Task to carry out: What you give back must match the data character for character.

***** Source information

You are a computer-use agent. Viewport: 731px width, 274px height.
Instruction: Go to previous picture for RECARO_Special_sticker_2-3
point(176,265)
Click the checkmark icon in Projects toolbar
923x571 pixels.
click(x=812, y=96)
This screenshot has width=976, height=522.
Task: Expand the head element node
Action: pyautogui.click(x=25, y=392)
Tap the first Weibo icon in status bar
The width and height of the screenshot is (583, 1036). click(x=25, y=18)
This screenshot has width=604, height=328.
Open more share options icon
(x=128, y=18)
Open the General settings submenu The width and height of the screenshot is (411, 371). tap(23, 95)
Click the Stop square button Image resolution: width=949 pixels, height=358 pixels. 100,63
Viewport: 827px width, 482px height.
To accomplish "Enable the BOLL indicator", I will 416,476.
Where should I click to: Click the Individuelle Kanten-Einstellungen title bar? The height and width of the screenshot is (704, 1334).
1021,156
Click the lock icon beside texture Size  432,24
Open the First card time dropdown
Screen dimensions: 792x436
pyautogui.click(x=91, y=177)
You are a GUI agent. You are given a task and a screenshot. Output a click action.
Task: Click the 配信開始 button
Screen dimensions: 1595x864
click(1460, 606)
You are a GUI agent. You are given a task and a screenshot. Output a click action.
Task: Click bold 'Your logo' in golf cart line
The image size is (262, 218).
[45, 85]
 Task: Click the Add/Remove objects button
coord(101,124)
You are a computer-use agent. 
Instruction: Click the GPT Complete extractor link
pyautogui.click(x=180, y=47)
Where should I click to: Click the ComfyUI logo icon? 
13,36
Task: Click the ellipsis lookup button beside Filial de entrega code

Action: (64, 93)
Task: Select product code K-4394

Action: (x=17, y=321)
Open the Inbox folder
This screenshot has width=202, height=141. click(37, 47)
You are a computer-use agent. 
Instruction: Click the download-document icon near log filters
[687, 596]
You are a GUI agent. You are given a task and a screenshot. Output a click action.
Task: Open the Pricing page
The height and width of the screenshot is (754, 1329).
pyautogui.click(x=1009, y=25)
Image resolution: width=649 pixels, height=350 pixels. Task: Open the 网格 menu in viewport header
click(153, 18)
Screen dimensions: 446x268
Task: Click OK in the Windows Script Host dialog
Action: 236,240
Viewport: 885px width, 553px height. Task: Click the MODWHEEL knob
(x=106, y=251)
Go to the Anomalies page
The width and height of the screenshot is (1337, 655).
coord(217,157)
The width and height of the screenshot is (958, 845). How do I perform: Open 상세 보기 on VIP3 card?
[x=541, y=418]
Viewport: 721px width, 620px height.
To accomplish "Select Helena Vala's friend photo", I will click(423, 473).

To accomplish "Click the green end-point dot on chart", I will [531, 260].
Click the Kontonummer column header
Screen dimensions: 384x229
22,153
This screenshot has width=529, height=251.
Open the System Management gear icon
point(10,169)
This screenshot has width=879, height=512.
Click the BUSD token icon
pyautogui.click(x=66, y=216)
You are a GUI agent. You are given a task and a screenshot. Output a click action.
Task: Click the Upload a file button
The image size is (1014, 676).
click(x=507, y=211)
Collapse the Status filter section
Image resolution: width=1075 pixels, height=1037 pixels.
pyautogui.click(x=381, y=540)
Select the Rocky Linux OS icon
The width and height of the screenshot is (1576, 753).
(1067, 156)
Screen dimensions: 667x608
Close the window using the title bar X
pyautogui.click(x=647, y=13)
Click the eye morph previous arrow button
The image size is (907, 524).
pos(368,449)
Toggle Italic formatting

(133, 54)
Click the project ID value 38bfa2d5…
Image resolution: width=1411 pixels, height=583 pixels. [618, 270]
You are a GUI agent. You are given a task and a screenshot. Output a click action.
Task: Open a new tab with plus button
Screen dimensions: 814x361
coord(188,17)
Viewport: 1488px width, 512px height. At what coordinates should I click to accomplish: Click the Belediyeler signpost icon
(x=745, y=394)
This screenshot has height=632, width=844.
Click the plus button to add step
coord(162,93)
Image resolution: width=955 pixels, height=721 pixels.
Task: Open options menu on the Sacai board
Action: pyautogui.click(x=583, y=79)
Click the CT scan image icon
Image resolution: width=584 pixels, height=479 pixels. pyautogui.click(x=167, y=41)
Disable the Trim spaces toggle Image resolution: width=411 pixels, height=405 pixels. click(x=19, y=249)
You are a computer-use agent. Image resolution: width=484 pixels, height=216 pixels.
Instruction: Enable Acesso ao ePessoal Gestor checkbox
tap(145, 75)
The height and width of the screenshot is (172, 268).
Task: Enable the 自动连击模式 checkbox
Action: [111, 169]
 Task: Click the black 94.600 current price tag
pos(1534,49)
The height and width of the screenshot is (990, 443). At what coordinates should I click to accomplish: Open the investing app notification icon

**********

Output for this exercise:
You are a computer-use agent. Viewport: 731px width, 274px height.
Instruction: Go to previous picture for RECARO_Special_sticker_2-3
point(176,265)
Click the checkmark icon in Projects toolbar
923x571 pixels.
click(x=812, y=96)
This screenshot has width=976, height=522.
Task: Expand the head element node
Action: pyautogui.click(x=25, y=392)
Tap the first Weibo icon in status bar
The width and height of the screenshot is (583, 1036). click(x=25, y=18)
This screenshot has width=604, height=328.
Open more share options icon
(x=128, y=18)
Open the General settings submenu The width and height of the screenshot is (411, 371). tap(23, 95)
Click the Stop square button Image resolution: width=949 pixels, height=358 pixels. 100,63
Viewport: 827px width, 482px height.
To accomplish "Enable the BOLL indicator", I will 416,476.
Where should I click to: Click the Individuelle Kanten-Einstellungen title bar? The height and width of the screenshot is (704, 1334).
1021,156
Click the lock icon beside texture Size  432,24
Open the First card time dropdown
Screen dimensions: 792x436
pyautogui.click(x=91, y=177)
You are a GUI agent. You are given a task and a screenshot. Output a click action.
Task: Click the 配信開始 button
Screen dimensions: 1595x864
click(1460, 606)
You are a GUI agent. You are given a task and a screenshot. Output a click action.
Task: Click bold 'Your logo' in golf cart line
The image size is (262, 218).
[45, 85]
 Task: Click the Add/Remove objects button
coord(101,124)
You are a computer-use agent. 
Instruction: Click the GPT Complete extractor link
pyautogui.click(x=180, y=47)
Where should I click to: Click the ComfyUI logo icon? 
13,36
Task: Click the ellipsis lookup button beside Filial de entrega code

Action: (64, 93)
Task: Select product code K-4394

Action: (x=17, y=321)
Open the Inbox folder
This screenshot has width=202, height=141. click(37, 47)
You are a computer-use agent. 
Instruction: Click the download-document icon near log filters
[687, 596]
You are a GUI agent. You are given a task and a screenshot. Output a click action.
Task: Open the Pricing page
The height and width of the screenshot is (754, 1329).
pyautogui.click(x=1009, y=25)
Image resolution: width=649 pixels, height=350 pixels. Task: Open the 网格 menu in viewport header
click(153, 18)
Screen dimensions: 446x268
Task: Click OK in the Windows Script Host dialog
Action: 236,240
Viewport: 885px width, 553px height. Task: Click the MODWHEEL knob
(x=106, y=251)
Go to the Anomalies page
The width and height of the screenshot is (1337, 655).
coord(217,157)
The width and height of the screenshot is (958, 845). How do I perform: Open 상세 보기 on VIP3 card?
[x=541, y=418]
Viewport: 721px width, 620px height.
To accomplish "Select Helena Vala's friend photo", I will click(423, 473).

To accomplish "Click the green end-point dot on chart", I will [531, 260].
Click the Kontonummer column header
Screen dimensions: 384x229
22,153
This screenshot has width=529, height=251.
Open the System Management gear icon
point(10,169)
This screenshot has width=879, height=512.
Click the BUSD token icon
pyautogui.click(x=66, y=216)
You are a GUI agent. You are given a task and a screenshot. Output a click action.
Task: Click the Upload a file button
The image size is (1014, 676).
click(x=507, y=211)
Collapse the Status filter section
Image resolution: width=1075 pixels, height=1037 pixels.
pyautogui.click(x=381, y=540)
Select the Rocky Linux OS icon
The width and height of the screenshot is (1576, 753).
(1067, 156)
Screen dimensions: 667x608
Close the window using the title bar X
pyautogui.click(x=647, y=13)
Click the eye morph previous arrow button
The image size is (907, 524).
pos(368,449)
Toggle Italic formatting

(133, 54)
Click the project ID value 38bfa2d5…
Image resolution: width=1411 pixels, height=583 pixels. [618, 270]
You are a GUI agent. You are given a task and a screenshot. Output a click action.
Task: Open a new tab with plus button
Screen dimensions: 814x361
coord(188,17)
Viewport: 1488px width, 512px height. At what coordinates should I click to accomplish: Click the Belediyeler signpost icon
(x=745, y=394)
This screenshot has height=632, width=844.
Click the plus button to add step
coord(162,93)
Image resolution: width=955 pixels, height=721 pixels.
Task: Open options menu on the Sacai board
Action: pyautogui.click(x=583, y=79)
Click the CT scan image icon
Image resolution: width=584 pixels, height=479 pixels. pyautogui.click(x=167, y=41)
Disable the Trim spaces toggle Image resolution: width=411 pixels, height=405 pixels. click(x=19, y=249)
You are a computer-use agent. Image resolution: width=484 pixels, height=216 pixels.
Instruction: Enable Acesso ao ePessoal Gestor checkbox
tap(145, 75)
The height and width of the screenshot is (172, 268).
Task: Enable the 自动连击模式 checkbox
Action: [111, 169]
 Task: Click the black 94.600 current price tag
pos(1534,49)
The height and width of the screenshot is (990, 443). At what coordinates should I click to accomplish: Open the investing app notification icon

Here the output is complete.